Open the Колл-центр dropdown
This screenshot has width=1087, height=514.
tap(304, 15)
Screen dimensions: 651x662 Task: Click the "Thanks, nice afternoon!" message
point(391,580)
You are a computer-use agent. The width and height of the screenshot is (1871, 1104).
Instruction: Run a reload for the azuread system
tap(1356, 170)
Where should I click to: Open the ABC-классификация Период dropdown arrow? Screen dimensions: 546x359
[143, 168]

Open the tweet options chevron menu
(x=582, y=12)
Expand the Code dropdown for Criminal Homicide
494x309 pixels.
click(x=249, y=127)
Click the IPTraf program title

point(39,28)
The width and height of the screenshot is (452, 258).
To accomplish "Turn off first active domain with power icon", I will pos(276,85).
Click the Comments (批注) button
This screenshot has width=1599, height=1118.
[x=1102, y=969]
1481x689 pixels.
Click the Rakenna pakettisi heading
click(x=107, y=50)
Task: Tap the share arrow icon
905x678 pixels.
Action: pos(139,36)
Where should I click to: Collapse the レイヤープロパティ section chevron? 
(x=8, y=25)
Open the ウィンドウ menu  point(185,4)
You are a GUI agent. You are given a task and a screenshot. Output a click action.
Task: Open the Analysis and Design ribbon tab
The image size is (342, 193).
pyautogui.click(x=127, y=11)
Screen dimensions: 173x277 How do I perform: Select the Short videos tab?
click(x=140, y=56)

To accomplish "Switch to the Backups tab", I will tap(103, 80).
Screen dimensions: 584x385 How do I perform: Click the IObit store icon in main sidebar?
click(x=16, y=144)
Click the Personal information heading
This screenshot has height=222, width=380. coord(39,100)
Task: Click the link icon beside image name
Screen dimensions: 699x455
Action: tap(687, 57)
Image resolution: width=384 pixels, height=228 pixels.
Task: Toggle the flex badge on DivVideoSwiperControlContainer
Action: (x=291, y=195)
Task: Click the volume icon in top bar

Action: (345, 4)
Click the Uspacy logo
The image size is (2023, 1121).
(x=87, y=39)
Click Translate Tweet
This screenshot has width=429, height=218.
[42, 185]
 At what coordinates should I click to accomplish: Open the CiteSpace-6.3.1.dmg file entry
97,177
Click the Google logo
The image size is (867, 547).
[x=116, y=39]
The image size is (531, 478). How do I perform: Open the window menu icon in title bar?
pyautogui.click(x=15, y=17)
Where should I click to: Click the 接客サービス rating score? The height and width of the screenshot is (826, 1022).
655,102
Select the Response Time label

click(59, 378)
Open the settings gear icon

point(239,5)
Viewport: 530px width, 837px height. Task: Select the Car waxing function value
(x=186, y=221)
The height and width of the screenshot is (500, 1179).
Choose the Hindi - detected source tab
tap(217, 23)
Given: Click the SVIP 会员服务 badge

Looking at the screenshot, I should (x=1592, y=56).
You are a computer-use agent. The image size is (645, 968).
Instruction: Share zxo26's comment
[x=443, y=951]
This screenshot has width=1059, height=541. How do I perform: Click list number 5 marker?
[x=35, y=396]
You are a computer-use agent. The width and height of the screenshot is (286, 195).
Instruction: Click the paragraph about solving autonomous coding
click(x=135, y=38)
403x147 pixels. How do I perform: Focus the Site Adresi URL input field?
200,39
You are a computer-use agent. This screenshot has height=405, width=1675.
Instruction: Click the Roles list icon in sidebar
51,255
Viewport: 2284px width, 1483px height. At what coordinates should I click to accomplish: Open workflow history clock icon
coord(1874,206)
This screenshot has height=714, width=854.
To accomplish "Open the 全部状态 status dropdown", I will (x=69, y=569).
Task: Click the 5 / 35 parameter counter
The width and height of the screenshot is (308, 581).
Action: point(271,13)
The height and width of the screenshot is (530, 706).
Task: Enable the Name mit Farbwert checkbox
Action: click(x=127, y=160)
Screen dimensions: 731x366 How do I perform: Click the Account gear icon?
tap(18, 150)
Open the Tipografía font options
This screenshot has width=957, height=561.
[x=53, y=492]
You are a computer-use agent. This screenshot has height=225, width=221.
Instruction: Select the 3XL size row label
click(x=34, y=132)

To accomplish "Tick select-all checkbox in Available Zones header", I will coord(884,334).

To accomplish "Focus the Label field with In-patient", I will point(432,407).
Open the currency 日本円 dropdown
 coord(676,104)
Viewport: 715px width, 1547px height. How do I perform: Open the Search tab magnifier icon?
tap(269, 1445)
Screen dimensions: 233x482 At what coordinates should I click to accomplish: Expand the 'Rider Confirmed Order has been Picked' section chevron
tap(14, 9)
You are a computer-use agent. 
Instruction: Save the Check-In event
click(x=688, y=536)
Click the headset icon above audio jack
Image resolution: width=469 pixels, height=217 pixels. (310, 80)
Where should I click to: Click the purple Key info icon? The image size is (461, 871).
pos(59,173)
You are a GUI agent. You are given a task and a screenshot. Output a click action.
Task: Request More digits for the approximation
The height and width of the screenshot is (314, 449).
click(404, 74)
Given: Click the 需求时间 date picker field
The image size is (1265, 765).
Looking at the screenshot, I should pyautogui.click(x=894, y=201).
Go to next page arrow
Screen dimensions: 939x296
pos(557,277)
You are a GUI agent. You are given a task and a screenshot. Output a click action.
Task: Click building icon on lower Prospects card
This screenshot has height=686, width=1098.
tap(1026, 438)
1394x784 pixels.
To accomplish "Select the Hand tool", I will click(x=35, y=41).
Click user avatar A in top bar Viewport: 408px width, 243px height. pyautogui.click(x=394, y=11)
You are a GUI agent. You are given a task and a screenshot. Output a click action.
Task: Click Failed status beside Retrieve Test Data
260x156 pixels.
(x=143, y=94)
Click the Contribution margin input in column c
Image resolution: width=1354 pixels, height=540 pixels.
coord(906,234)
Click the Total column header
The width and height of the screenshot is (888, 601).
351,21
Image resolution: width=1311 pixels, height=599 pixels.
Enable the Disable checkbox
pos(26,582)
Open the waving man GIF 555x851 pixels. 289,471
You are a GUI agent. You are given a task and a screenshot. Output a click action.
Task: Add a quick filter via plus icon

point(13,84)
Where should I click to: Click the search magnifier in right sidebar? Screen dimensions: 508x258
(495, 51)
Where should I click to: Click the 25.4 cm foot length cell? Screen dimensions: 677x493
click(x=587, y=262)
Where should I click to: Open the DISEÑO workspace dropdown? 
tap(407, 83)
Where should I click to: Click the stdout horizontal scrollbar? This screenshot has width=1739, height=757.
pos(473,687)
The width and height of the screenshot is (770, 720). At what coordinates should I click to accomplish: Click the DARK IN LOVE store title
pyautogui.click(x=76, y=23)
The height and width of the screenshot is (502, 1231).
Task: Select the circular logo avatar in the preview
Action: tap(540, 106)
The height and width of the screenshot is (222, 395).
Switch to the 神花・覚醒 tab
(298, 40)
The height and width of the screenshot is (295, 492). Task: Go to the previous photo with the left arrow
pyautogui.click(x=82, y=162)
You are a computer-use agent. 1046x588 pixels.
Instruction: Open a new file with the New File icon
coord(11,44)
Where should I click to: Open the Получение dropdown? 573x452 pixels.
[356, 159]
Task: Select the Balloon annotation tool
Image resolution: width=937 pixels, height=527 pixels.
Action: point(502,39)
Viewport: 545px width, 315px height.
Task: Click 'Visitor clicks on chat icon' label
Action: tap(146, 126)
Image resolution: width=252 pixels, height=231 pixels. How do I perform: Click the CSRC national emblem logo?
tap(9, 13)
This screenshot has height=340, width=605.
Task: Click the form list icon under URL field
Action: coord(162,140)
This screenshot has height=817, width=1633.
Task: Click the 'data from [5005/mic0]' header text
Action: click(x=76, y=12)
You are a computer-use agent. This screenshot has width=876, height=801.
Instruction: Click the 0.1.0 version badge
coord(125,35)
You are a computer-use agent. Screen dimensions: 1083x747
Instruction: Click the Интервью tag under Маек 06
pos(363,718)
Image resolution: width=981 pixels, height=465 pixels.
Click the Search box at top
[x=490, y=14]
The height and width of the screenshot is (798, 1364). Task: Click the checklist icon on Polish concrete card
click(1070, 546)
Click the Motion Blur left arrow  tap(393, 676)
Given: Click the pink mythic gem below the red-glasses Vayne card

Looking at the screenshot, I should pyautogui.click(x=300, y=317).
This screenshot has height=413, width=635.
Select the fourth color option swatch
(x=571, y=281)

+-------+

== The exercise ==
Duplicate the lines starting with the line containing "Select the Response Time label" and going on through the line containing "will (x=69, y=569).", including both of those lines.

== Result ==
Select the Response Time label

click(59, 378)
Open the settings gear icon

point(239,5)
Viewport: 530px width, 837px height. Task: Select the Car waxing function value
(x=186, y=221)
The height and width of the screenshot is (500, 1179).
Choose the Hindi - detected source tab
tap(217, 23)
Given: Click the SVIP 会员服务 badge

Looking at the screenshot, I should (x=1592, y=56).
You are a computer-use agent. The image size is (645, 968).
Instruction: Share zxo26's comment
[x=443, y=951]
This screenshot has width=1059, height=541. How do I perform: Click list number 5 marker?
[x=35, y=396]
You are a computer-use agent. The width and height of the screenshot is (286, 195).
Instruction: Click the paragraph about solving autonomous coding
click(x=135, y=38)
403x147 pixels. How do I perform: Focus the Site Adresi URL input field?
200,39
You are a computer-use agent. This screenshot has height=405, width=1675.
Instruction: Click the Roles list icon in sidebar
51,255
Viewport: 2284px width, 1483px height. At what coordinates should I click to accomplish: Open workflow history clock icon
coord(1874,206)
This screenshot has height=714, width=854.
To accomplish "Open the 全部状态 status dropdown", I will (x=69, y=569).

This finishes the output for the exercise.